- **Provided material**:
┄┄┄┄┄┄┄┄┄┄┄┄┄┄┄┄┄┄┄┄

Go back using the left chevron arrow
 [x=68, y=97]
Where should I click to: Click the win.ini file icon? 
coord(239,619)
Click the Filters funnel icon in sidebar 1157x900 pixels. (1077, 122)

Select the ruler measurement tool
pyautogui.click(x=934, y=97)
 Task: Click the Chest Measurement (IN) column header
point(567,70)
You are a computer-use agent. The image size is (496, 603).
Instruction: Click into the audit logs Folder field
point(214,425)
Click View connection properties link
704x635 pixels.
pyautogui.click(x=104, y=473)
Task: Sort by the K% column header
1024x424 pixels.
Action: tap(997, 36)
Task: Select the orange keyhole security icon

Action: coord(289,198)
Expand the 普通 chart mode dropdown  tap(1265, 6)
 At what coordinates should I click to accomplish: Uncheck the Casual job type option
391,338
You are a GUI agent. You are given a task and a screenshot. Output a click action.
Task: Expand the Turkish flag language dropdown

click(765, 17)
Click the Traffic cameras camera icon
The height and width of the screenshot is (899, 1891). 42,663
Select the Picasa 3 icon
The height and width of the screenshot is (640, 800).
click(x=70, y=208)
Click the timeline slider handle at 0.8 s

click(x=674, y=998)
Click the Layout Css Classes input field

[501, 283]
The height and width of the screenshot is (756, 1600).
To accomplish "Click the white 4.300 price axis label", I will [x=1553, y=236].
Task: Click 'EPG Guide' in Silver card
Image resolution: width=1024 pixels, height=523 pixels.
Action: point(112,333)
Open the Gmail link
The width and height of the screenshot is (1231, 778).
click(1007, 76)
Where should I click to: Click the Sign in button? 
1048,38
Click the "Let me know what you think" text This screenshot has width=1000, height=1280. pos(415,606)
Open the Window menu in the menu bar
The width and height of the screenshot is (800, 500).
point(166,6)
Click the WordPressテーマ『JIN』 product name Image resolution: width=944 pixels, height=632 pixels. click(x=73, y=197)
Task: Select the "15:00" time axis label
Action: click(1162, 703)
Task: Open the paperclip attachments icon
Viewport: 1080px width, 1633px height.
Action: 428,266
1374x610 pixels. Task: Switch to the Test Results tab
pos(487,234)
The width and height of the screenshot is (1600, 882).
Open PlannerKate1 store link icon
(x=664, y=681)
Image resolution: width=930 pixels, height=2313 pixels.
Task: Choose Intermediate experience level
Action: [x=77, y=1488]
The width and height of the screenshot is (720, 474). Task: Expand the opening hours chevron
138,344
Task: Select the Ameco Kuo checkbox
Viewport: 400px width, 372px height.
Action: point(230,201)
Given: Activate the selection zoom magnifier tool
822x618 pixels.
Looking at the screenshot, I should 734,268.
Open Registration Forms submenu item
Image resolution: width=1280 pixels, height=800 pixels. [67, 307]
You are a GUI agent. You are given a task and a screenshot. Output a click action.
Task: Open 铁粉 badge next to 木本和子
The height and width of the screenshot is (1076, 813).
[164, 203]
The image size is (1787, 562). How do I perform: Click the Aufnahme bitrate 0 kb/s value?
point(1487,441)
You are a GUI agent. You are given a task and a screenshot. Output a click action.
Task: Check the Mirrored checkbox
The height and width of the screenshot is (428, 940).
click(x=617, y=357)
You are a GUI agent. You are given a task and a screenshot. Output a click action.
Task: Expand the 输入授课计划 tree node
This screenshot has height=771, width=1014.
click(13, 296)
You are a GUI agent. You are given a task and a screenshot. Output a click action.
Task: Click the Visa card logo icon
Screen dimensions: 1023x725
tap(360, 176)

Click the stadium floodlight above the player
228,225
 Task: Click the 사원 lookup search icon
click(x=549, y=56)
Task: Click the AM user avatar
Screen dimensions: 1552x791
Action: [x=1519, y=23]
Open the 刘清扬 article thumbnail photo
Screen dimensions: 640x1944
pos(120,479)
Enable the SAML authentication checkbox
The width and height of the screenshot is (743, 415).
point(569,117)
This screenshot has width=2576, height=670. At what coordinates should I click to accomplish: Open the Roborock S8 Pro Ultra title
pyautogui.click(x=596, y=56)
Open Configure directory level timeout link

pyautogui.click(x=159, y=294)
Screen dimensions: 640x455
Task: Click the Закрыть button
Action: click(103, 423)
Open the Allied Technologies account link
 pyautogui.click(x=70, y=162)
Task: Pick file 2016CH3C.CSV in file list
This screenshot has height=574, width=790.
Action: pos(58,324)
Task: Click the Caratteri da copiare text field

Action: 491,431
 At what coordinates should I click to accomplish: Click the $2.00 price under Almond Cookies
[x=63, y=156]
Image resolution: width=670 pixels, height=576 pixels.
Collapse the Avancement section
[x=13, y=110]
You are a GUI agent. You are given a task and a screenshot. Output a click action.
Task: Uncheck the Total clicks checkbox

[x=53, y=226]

┄┄┄┄┄┄┄┄┄┄┄┄┄┄┄┄┄┄┄┄

- **Work to be completed**:
Reproduce every record above, word for word.

- **Reply to the task**:
Go back using the left chevron arrow
 [x=68, y=97]
Where should I click to: Click the win.ini file icon? 
coord(239,619)
Click the Filters funnel icon in sidebar 1157x900 pixels. (1077, 122)

Select the ruler measurement tool
pyautogui.click(x=934, y=97)
 Task: Click the Chest Measurement (IN) column header
point(567,70)
You are a computer-use agent. The image size is (496, 603).
Instruction: Click into the audit logs Folder field
point(214,425)
Click View connection properties link
704x635 pixels.
pyautogui.click(x=104, y=473)
Task: Sort by the K% column header
1024x424 pixels.
Action: tap(997, 36)
Task: Select the orange keyhole security icon

Action: coord(289,198)
Expand the 普通 chart mode dropdown  tap(1265, 6)
 At what coordinates should I click to accomplish: Uncheck the Casual job type option
391,338
You are a GUI agent. You are given a task and a screenshot. Output a click action.
Task: Expand the Turkish flag language dropdown

click(765, 17)
Click the Traffic cameras camera icon
The height and width of the screenshot is (899, 1891). 42,663
Select the Picasa 3 icon
The height and width of the screenshot is (640, 800).
click(x=70, y=208)
Click the timeline slider handle at 0.8 s

click(x=674, y=998)
Click the Layout Css Classes input field

[501, 283]
The height and width of the screenshot is (756, 1600).
To accomplish "Click the white 4.300 price axis label", I will [x=1553, y=236].
Task: Click 'EPG Guide' in Silver card
Image resolution: width=1024 pixels, height=523 pixels.
Action: point(112,333)
Open the Gmail link
The width and height of the screenshot is (1231, 778).
click(1007, 76)
Where should I click to: Click the Sign in button? 
1048,38
Click the "Let me know what you think" text This screenshot has width=1000, height=1280. pos(415,606)
Open the Window menu in the menu bar
The width and height of the screenshot is (800, 500).
point(166,6)
Click the WordPressテーマ『JIN』 product name Image resolution: width=944 pixels, height=632 pixels. click(x=73, y=197)
Task: Select the "15:00" time axis label
Action: click(1162, 703)
Task: Open the paperclip attachments icon
Viewport: 1080px width, 1633px height.
Action: 428,266
1374x610 pixels. Task: Switch to the Test Results tab
pos(487,234)
The width and height of the screenshot is (1600, 882).
Open PlannerKate1 store link icon
(x=664, y=681)
Image resolution: width=930 pixels, height=2313 pixels.
Task: Choose Intermediate experience level
Action: [x=77, y=1488]
The width and height of the screenshot is (720, 474). Task: Expand the opening hours chevron
138,344
Task: Select the Ameco Kuo checkbox
Viewport: 400px width, 372px height.
Action: point(230,201)
Given: Activate the selection zoom magnifier tool
822x618 pixels.
Looking at the screenshot, I should 734,268.
Open Registration Forms submenu item
Image resolution: width=1280 pixels, height=800 pixels. [67, 307]
You are a GUI agent. You are given a task and a screenshot. Output a click action.
Task: Open 铁粉 badge next to 木本和子
The height and width of the screenshot is (1076, 813).
[164, 203]
The image size is (1787, 562). How do I perform: Click the Aufnahme bitrate 0 kb/s value?
point(1487,441)
You are a GUI agent. You are given a task and a screenshot. Output a click action.
Task: Check the Mirrored checkbox
The height and width of the screenshot is (428, 940).
click(x=617, y=357)
You are a GUI agent. You are given a task and a screenshot. Output a click action.
Task: Expand the 输入授课计划 tree node
This screenshot has height=771, width=1014.
click(13, 296)
You are a GUI agent. You are given a task and a screenshot. Output a click action.
Task: Click the Visa card logo icon
Screen dimensions: 1023x725
tap(360, 176)

Click the stadium floodlight above the player
228,225
 Task: Click the 사원 lookup search icon
click(x=549, y=56)
Task: Click the AM user avatar
Screen dimensions: 1552x791
Action: [x=1519, y=23]
Open the 刘清扬 article thumbnail photo
Screen dimensions: 640x1944
pos(120,479)
Enable the SAML authentication checkbox
The width and height of the screenshot is (743, 415).
point(569,117)
This screenshot has width=2576, height=670. At what coordinates should I click to accomplish: Open the Roborock S8 Pro Ultra title
pyautogui.click(x=596, y=56)
Open Configure directory level timeout link

pyautogui.click(x=159, y=294)
Screen dimensions: 640x455
Task: Click the Закрыть button
Action: click(103, 423)
Open the Allied Technologies account link
 pyautogui.click(x=70, y=162)
Task: Pick file 2016CH3C.CSV in file list
This screenshot has height=574, width=790.
Action: pos(58,324)
Task: Click the Caratteri da copiare text field

Action: 491,431
 At what coordinates should I click to accomplish: Click the $2.00 price under Almond Cookies
[x=63, y=156]
Image resolution: width=670 pixels, height=576 pixels.
Collapse the Avancement section
[x=13, y=110]
You are a GUI agent. You are given a task and a screenshot. Output a click action.
Task: Uncheck the Total clicks checkbox

[x=53, y=226]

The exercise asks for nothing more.